The threat was a response to the actions of work that started on Monday with police officers assigned to two prisons in the state refusing to come to work to protest against the shortages of staff and other conditions. Tuesday, strikes emerged in 25 prisons, state officials said.
The officers’ union said that he had not authorized employment actions, and Ms. Hochul, calling them “illegal and illegal,” said that she was planning to force the officers at work by invoking a law of The state that prohibits most of New York New York public employees to go on strike.
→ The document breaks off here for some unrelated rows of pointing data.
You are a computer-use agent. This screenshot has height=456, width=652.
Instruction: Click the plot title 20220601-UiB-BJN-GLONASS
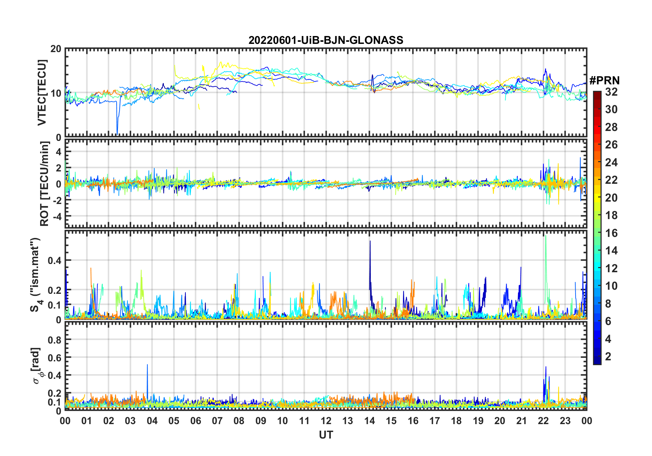[x=326, y=40]
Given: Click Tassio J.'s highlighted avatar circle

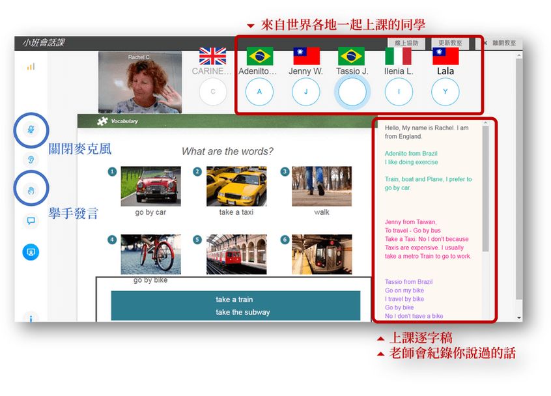Looking at the screenshot, I should (352, 92).
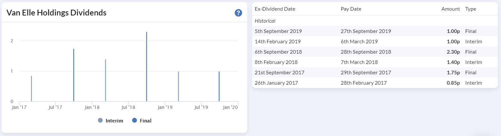Click the February 2018 interim dividend bar
Viewport: 501px width, 136px height.
click(106, 80)
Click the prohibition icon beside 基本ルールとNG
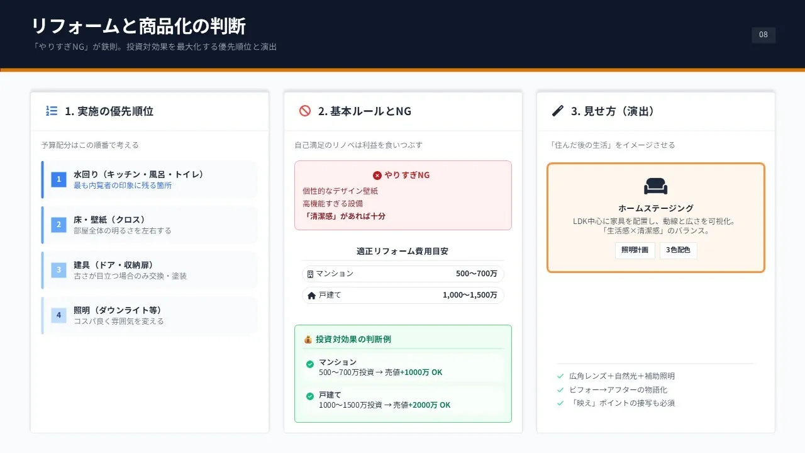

“We will not allow these people to compromise the security of their colleagues, their imprisoned persons and residents of the communities surrounding our correctional establishments,” the governor said in a statement.
The strikes, the first widespread work stoppage in New York prisons since a 16 -day rating by the officers in 1979, when the state correctional system faces a meticulous examination from the deadly beat of a 43 years old by officers in December.
The criminal charges should be announced Thursday against at least some of the officers and other employees of the Correctional Services Department that State officials involved in the murder of man, Robert Brooks, in the Correctional Establishment of Marcy near ‘Utica.